不同连梁节点构造的联肢钢板剪力墙结构抗震性能试验研究

为研究不同连梁节点构造时联肢钢板剪力墙结构的抗震性能，制作了3个缩尺比例为1∶3的联肢钢板剪力墙试件。试件中连梁与柱的连接分别采用隔板贯通式焊接节点、穿芯螺栓节点和悬臂梁段-端板节点，竖向边缘构件采用方钢管混凝土柱。对3个试件进行了拟静力试验，得到了联肢钢板剪力墙的滞回曲线、骨架曲线、特征荷载和位移等指标，分析了结构的延性、耗能能力、承载力及刚度退化等性能。结果表明，各试件位移延性系数均大于5.37，等效黏滞阻尼系数均大于0.211，刚度和承载力退化稳定，承载力退化系数均大于0.91。连梁节点的差异导致各试件的屈服顺序均不相同，采用穿芯螺栓连梁节点的试件，连梁先发生剪切屈服，耗能能力最优；采用悬臂梁段-端板连梁节点的试件，连梁与剪力墙板几乎同时屈服，耗能能力次之；采用焊接连梁节点的试件，连梁因节点焊缝断裂而破坏，试件初始刚度较高，承载力与耗能能力低于其他试件。总体上，各试件的剪力墙板与连梁均发生了较严重的破坏，实现了多道抗震设防的设计目标。

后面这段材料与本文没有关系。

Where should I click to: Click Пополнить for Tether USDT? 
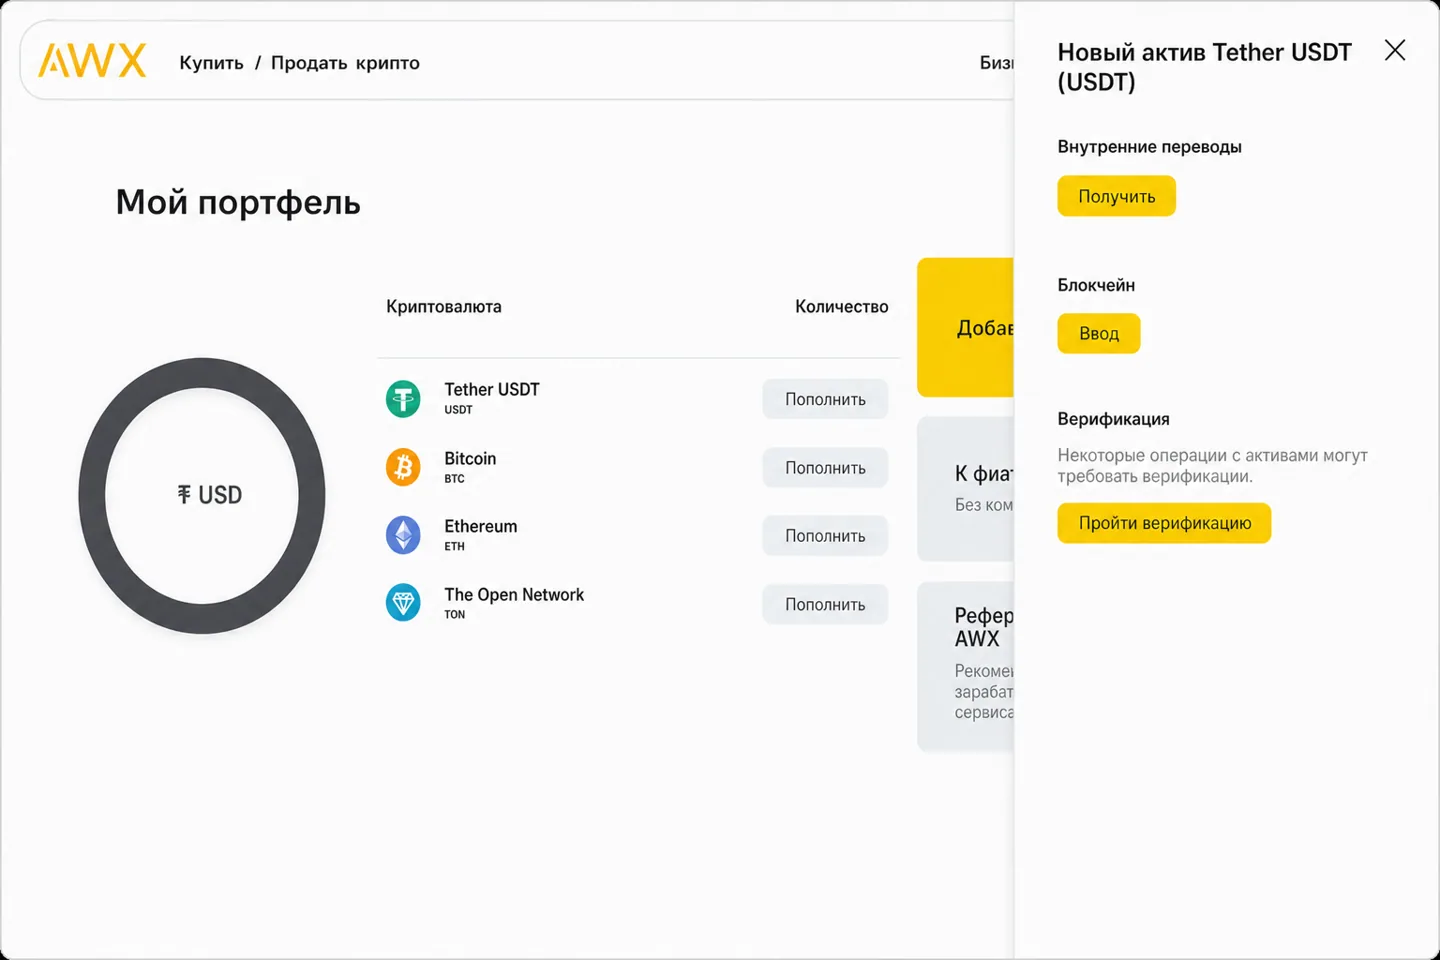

Experimental study on seismic behavior of coupled steel plate shear wall structures with different coupling beam-to-column joints

In order to study the seismic behavior of the coupled steel plate shear wall structure with different coupling beam joints, three 1∶3 scaled specimens were fabricated. The through diaphragm weld connections, bidirectional bolt connections and cantilever endplate connections were employed in the coupling beam-to-column joints of the specimens, respectively. The vertical boundary elements were concrete-filled square steel tubes. Quasi-static tests were conducted to obtain the hysteretic curves, enveloped curves, characteristic loads, and displacements. The ductility, energy dissipation, strength and stiffness degradation were studied. The results demonstrate that the ductility factors of all specimens are greater than 5.37. The equivalent viscous damping coefficients are greater than 0.211. The strength and stiffness degradation are stable. The strength degradation factors are greater than 0.91. Due to the difference between the coupling beam-to-column joints, the orders of yielding of three specimens are different. For the specimens with bidirectional bolts connections, the coupling beams perform the shear yielding and its energy dissipation is best. For the specimens with cantilever endplate connections, the coupling beam and steel plate shear wall almost yield together, and its energy dissipation is the second. For the specimen with through diaphragm weld connections, coupling beams fail due to the weld fracture of joints. The specimen performes higher initial stiffness whereas its strength and energy dissipation are the lowest. Overall, the steel plate shear walls and coupling beams of all specimens present severe failure. The aim of multiple seismic resistant system is achieved.